Driving down Sand Hill Road (a mecca for anyone seeking to raise money from VCs) brought home to me the pivotal role Stanford University has played in the development of Silicon Valley. I knew, intellectually, that Silicon Valley had been built on an education master plan but it wasn’t until I was driving along, with the Stanford campus on my right and a slew of VC firms’ offices on my left that I really understood Stanford’s role as the focal point of Silicon Valley.
Last night I stayed in Berkeley, just a couple of blocks from the UCB campus. In fact, I can see the Campanile from my hotel room. Walking around downtown Berkeley yesterday, I could see the influence the university has had on the vicinity. Its left-leaning, libertarian culture permeates the local area – street vendors hawk hippyish jewellery and knick-knacks, the coffee shops’ noticeboards display posters for political and literature-themed events, there’s a bustling all-vegetarian café and a Tibetan souvenir store within a stone’s throw of the campus boundary, and the surrounding streets house various Centres for research into this or that.
You don’t really get the same degree of influence around the various schools and colleges of the University of London, probably because LBS, LSE, UCL, KCL and ICL are located within central London, while both Stanford and Berkeley are geographically removed from San Francisco.

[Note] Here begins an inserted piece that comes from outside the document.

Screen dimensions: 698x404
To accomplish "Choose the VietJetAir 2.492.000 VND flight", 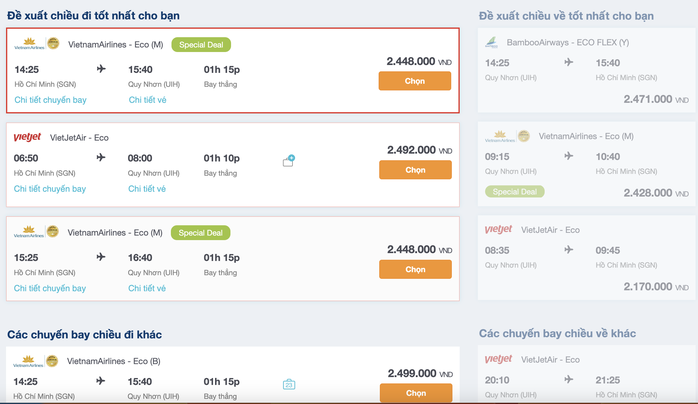I will [x=415, y=170].
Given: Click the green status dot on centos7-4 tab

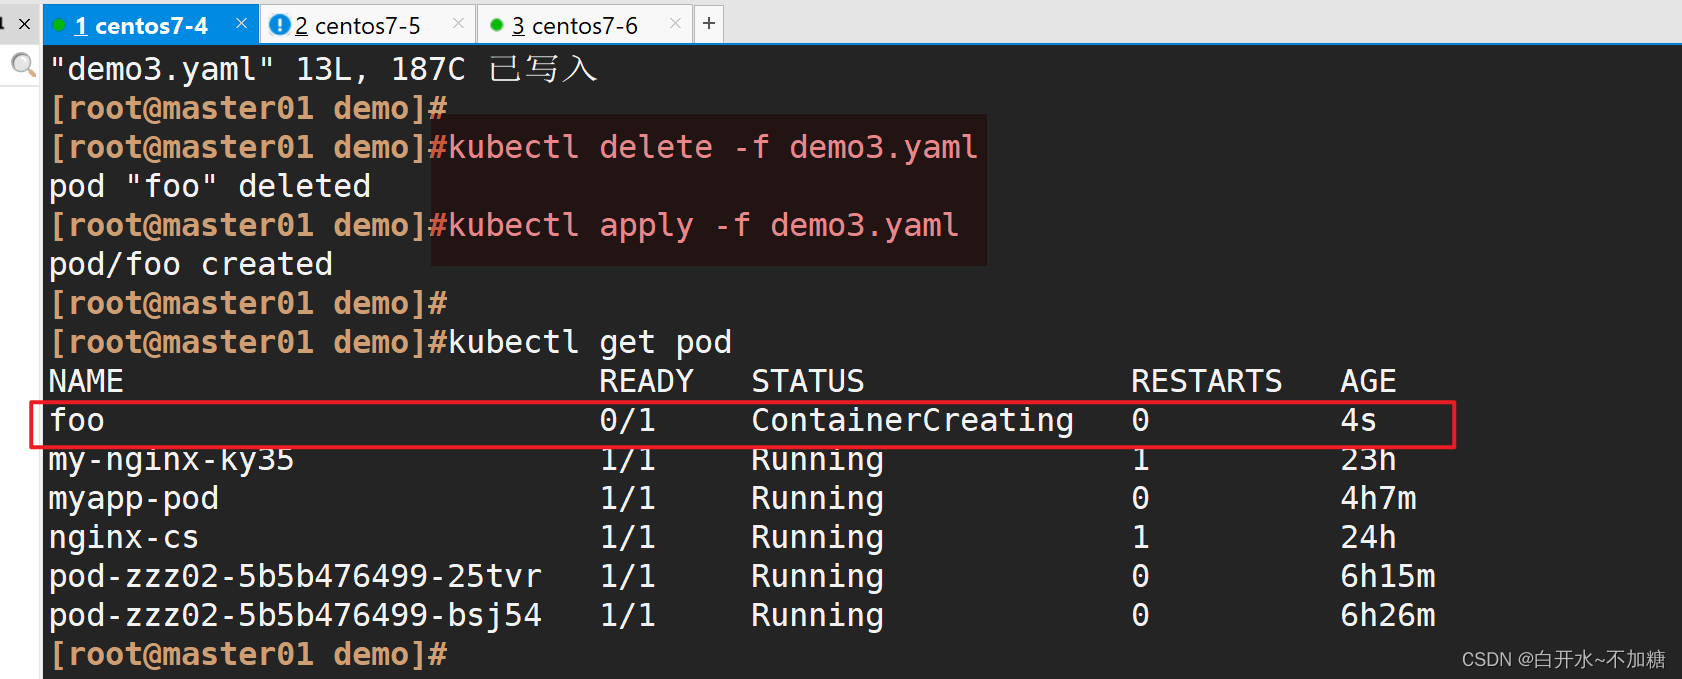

Some people get embarrassed and/or defensive when they’re wrong. I like to think that I don’t (although I say “like to” because I’m sure that my friends and colleagues can cite many instances when I have, in fact, been both embarrassed and defensive when I’ve been proven wrong). I could write an entire blog post on the topic of being wrong (and I probably will, when I get the time) but the pertinent fact here is that I now believe that Cameron’s vision of building the British equivalent of Silicon Valley in East London may not be such a silly idea after all. However, I still think it’s going to take more than £200m and a catchy name to make it happen.
If I’m right and Stanford did (and continues to) play a pivotal role in the development of Silicon Valley, then the way to create a British Silicon Valley is to establish a British Stanford. It just so happens that, in the Olympic Park, we have the perfect site for a new campus for a University of London School of Technology, Innovation & Entrepreneurship, with plenty of space for commercial premises that can be leased by startups and joint ventures affiliated with the new university.
The opportunity to establish a new university, on its own, contiguous campus, is one that will probably not present itself again in our lifetime.